Loldle Compared to Other Character Guessing Games
Loldle sits in a growing category of daily character guessing games that includes Pokedle, Smashdle, Narutodle, Onepiecedle, and Dotadle. Each game uses the same core mechanic — guess a character, get attribute feedback, narrow the pool — but the attributes and roster sizes create different difficulty curves.
Pokedle is probably the easiest of the bunch because Generation 1 only has 151 Pokemon with well-known attributes. Most players grew up with Pikachu, Charizard, and the original 151, so the recall barrier is low. Loldle's 170+ champions are harder because the roster keeps changing and many champions are forgettable if you do not play them regularly.
Smashdle has around 80 fighters, which makes it the smallest roster, but the attributes are less intuitive. Most Smash players know Mario and Pikachu, but do you know every fighter's exact weight class or how many times they can jump? Loldle players tend to have more attribute familiarity because League's champion info is more visible during gameplay.

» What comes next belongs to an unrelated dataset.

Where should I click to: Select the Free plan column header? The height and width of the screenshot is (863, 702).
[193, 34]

Narutodle and Onepiecedle both draw from anime with enormous casts (100+ characters each), and their attributes like jutsu type, devil fruit category, and bounty values require deep fandom knowledge. Loldle compares favorably here because League's champion attributes are game mechanics — you encounter them every match, even if you do not consciously memorize them.
Dotadle uses Dota 2's hero pool of 120+ heroes, and its attribute system feels similar to Loldle's. The main difference is that Dota heroes are defined by their primary attribute (Strength, Agility, Intelligence, or Universal) and lane assignments, while League champions are defined by their roles and regions. Both games reward players who understand their game's meta, but Loldle arguably has a lower barrier to entry since more people play League than Dota.

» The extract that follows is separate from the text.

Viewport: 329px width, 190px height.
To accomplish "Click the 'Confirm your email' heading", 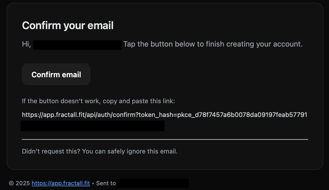I will pos(68,25).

Building Loldle Intuition Over Time
The best Loldle players do not need a solver every day because they have built intuition about the champion pool. They know that Ionia has the most champions, that female No Resource melee champions are rare, and that Celestial species basically means Aurelion Sol or Bard. This knowledge comes from repetition, not memorization.
One effective way to build this intuition is to play Loldle's unlimited mode for a few minutes each day. Random practice exposes you to champions you would never guess in the daily mode because you keep landing on popular picks. When the random mode gives you Poppy, you learn she is Female, Melee, No Mana, Yordle, from Demacia, released in 2009. When it gives you Rell, you learn she is Female, Support, Mana, Human, from Noxus, released in 2020. Over a couple weeks, you build a mental database without trying.
Another trick is to pay attention to which attributes the daily puzzle asks about. Some Loldle modes use different attribute sets — Classic uses the full set, while Ability mode or Quote mode test different knowledge. Our solver handles Classic mode, which is the most popular, but playing the other modes improves your overall League knowledge and indirectly makes Classic easier.
If you want to get serious about your Loldle streak, study the edge cases. Learn which champions are classified as "other" for gender. Memorize the three Darkin champions. Know which regions have the fewest champions. These details save you when the puzzle lands on an obscure answer like Milio or Nilah and you need every bit of information to lock it down.
The solver speeds up the process, but understanding why certain guesses work better than others makes you a stronger player. Over time you will start making the same moves the solver suggests — choosing champions with rare species, binary searching on release year, and targeting small regions. That is when you know you have graduated from needing the tool to choosing to use it.